[Dataset entries]

════════════════

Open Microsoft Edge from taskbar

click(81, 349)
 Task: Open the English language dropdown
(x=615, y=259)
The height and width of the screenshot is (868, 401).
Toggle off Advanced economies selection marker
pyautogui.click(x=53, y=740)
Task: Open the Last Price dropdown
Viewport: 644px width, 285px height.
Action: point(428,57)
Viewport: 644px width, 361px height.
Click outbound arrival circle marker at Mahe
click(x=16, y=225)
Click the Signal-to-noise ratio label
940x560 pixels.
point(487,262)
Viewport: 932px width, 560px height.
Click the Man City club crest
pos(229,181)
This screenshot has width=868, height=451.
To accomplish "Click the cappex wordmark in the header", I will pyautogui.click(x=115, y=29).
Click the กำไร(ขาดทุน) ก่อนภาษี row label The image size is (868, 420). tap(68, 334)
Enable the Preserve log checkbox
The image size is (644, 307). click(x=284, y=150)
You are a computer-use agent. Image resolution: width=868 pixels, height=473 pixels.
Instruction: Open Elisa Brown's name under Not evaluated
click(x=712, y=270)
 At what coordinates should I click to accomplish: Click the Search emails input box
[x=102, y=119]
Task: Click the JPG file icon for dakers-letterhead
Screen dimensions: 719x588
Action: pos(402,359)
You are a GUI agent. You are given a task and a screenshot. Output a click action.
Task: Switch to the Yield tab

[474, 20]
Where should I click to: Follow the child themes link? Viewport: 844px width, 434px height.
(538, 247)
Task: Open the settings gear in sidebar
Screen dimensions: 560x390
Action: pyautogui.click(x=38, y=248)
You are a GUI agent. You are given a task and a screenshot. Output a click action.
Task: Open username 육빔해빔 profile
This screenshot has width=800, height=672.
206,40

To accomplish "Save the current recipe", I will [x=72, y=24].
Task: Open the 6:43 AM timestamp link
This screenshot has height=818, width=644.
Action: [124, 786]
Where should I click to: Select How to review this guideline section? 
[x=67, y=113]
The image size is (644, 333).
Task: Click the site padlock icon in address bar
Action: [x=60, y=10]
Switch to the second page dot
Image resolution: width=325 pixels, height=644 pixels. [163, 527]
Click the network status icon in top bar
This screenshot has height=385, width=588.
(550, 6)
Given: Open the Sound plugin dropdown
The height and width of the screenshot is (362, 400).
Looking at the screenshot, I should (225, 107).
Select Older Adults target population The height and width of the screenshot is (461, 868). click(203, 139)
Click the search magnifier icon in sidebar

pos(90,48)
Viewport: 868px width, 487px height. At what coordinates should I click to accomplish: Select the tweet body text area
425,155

════════════════

The task |
In the entries above, count each line holding "will" and report the total and nothing more.

Output for this exercise |
2